Join us this Saturday 8/11/12 at 3:00 and 6:00pm on Drexel University’s mainstage for the presentation of seven short plays written by local playwrights aged 7-13 in the first annual Mantua Theater Project, the brainchild of Drexel Performing Arts faculty Nick Anselmo (left).

Seven creative youngsters joined forces with a gaggle of Philadelphia theatre professionals (including yours truly) to create original works for the stage. The result is an evening of talking hamburgers, fairy doctors, cheetah painters, floating eyes, and more.

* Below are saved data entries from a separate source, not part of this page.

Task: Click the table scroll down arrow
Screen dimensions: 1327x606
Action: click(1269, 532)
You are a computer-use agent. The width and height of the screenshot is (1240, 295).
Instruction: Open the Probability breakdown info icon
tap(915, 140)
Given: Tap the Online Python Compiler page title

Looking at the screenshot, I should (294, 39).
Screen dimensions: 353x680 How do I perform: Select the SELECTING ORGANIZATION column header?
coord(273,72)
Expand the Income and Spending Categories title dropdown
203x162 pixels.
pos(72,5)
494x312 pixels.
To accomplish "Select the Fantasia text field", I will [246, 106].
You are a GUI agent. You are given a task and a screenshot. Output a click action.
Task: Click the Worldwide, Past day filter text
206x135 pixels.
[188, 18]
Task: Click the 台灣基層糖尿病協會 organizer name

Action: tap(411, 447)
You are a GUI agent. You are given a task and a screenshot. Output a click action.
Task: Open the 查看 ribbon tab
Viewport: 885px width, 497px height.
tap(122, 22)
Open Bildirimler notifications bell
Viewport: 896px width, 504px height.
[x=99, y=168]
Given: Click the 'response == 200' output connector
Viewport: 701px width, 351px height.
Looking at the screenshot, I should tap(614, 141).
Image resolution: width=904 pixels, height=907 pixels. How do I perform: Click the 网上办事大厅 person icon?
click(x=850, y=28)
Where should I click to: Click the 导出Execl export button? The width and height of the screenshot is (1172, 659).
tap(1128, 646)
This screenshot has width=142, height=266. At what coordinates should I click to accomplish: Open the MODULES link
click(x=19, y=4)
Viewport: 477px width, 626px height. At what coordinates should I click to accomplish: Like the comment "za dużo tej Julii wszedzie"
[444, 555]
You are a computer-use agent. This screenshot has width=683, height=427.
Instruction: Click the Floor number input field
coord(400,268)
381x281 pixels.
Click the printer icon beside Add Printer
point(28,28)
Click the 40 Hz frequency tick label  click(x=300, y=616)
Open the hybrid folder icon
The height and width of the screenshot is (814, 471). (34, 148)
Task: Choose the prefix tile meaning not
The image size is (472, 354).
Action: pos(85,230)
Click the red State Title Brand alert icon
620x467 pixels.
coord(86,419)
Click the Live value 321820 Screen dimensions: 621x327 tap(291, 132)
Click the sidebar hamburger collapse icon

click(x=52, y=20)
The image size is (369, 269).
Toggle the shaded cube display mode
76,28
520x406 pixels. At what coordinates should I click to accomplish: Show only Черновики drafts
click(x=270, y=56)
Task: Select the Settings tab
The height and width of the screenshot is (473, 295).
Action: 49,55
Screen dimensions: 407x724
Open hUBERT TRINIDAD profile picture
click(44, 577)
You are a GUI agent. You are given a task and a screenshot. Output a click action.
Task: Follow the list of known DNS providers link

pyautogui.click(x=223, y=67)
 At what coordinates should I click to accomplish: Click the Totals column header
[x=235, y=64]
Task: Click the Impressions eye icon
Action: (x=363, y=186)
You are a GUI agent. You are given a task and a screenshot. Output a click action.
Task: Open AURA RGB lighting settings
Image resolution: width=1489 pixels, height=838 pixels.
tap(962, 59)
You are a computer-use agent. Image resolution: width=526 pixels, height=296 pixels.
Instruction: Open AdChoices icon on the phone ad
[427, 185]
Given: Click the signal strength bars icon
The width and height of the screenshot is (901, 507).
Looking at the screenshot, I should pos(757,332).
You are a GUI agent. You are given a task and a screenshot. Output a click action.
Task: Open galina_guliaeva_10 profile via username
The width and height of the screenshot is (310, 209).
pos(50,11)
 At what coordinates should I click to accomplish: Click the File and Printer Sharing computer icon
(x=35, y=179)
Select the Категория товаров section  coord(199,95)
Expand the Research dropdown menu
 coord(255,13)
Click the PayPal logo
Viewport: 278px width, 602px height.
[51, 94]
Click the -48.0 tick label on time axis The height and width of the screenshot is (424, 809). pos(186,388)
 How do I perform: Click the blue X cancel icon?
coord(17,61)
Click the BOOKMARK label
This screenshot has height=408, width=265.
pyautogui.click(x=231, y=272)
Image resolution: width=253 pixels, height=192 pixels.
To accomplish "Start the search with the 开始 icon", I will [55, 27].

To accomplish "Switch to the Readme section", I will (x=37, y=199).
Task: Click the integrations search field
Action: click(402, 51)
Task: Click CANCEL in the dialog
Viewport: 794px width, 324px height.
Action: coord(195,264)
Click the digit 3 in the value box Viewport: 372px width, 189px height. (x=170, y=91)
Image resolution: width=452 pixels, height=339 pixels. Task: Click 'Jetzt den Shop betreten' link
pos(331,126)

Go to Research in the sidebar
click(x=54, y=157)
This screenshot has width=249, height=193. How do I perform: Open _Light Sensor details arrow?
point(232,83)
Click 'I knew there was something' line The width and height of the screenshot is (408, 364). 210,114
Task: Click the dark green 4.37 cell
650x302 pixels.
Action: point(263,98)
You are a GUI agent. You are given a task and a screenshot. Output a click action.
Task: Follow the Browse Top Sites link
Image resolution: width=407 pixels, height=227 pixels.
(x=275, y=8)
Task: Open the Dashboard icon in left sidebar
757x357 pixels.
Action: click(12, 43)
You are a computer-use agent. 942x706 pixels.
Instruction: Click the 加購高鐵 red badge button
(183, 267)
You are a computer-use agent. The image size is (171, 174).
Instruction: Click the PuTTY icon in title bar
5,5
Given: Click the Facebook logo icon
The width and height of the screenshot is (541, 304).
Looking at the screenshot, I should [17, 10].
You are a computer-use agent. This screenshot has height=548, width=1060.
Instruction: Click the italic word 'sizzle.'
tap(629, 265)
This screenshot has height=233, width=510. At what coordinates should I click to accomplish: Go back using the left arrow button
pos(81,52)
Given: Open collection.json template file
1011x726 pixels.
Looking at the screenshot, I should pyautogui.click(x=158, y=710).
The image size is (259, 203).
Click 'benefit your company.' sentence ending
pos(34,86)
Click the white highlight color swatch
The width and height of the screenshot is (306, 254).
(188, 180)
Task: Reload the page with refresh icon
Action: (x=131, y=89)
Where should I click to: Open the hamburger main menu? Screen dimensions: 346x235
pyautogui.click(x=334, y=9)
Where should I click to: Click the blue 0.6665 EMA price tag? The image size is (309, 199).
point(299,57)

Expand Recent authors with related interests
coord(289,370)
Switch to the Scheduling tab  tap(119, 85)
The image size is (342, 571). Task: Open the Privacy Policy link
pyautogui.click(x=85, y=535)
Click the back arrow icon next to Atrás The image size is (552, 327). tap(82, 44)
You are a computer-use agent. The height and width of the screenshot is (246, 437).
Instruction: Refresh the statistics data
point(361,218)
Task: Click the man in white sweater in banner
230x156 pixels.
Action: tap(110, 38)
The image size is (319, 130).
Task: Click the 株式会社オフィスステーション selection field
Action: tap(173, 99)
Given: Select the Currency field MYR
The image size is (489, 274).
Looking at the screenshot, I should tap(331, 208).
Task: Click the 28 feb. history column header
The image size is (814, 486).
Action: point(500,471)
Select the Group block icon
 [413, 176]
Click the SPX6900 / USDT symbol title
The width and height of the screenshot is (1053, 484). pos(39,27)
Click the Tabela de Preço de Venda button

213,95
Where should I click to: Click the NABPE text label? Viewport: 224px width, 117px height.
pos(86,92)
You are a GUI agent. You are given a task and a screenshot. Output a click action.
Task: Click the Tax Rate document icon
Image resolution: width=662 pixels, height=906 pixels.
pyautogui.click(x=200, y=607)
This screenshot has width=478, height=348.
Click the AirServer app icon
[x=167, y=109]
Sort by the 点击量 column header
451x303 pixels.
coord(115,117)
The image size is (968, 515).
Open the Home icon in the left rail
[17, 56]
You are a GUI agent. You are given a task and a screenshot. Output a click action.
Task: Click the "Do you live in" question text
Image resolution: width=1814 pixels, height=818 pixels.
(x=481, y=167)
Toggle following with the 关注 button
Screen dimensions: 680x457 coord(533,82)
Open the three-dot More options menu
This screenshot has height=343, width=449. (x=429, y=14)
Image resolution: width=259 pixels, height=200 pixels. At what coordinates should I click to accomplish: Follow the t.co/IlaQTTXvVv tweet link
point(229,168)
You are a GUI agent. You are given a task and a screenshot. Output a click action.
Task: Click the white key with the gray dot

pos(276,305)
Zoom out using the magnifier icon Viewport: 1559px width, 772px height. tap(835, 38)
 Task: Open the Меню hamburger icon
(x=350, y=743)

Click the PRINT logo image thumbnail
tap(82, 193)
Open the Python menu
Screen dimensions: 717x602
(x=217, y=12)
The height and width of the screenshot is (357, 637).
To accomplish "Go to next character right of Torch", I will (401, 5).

WHEN: Saturday, August 11; 3PM and 6PM.

WHERE: The Mandell Theater at Drexel University, 33rd and Chestnut Streets, Philadelphia

FREE ADMISSION

Please note that there are TWO shows, a 3PM and 6PM. Come help pack the house to create a truly memorable experience for these kids and their families, and see some hilarious, poignant shorts.

The Shows:

The Hero, The Criminal, and The Butler
By Ameenah C.
Directed by Cara Blouin
Featuring Alex Blouin and Tim Rinehart

One Hundred Year Old Thousand Legger
By Brenda C.
Directed by Damon Bonetti, dramaturged by Gerre Garrett
Featuring Reuben Mitchell and Adam Altman

Croc Galore
By Ammarava M.
Directed by Nick Anselmo, dramaturged by Jeffrey Stanley
Featuring John Turnbach and John VanZelst

The Taco Who Was Afraid of Dogs
By Nadiah M.
Directed by Nick Anselmo, dramaturged by Tim Martin
Featuring Bi Jean Ngo and Laurel Hostak

Tyree and the Amazing Hamburger
By Saabir D.
Directed by Josh Browns, dramaturged by Greg Romero
Featuring Langston Darby and Bi Jean Ngo

The Day Without Respect
By Vanessa B.
Directed by Charlotte Northeast, dramaturged by Laurel Hostak
Featuring Adam Rzepka and Melissa Connell Cassara

Tara Loves Billy
By Alexis M.
Directed by Adam Immerwahr, dramaturged by Rachel Gluck
Featuring Charlotte Northeast and Mark Watter

Also featuring John Lopes.

Hope to see you there.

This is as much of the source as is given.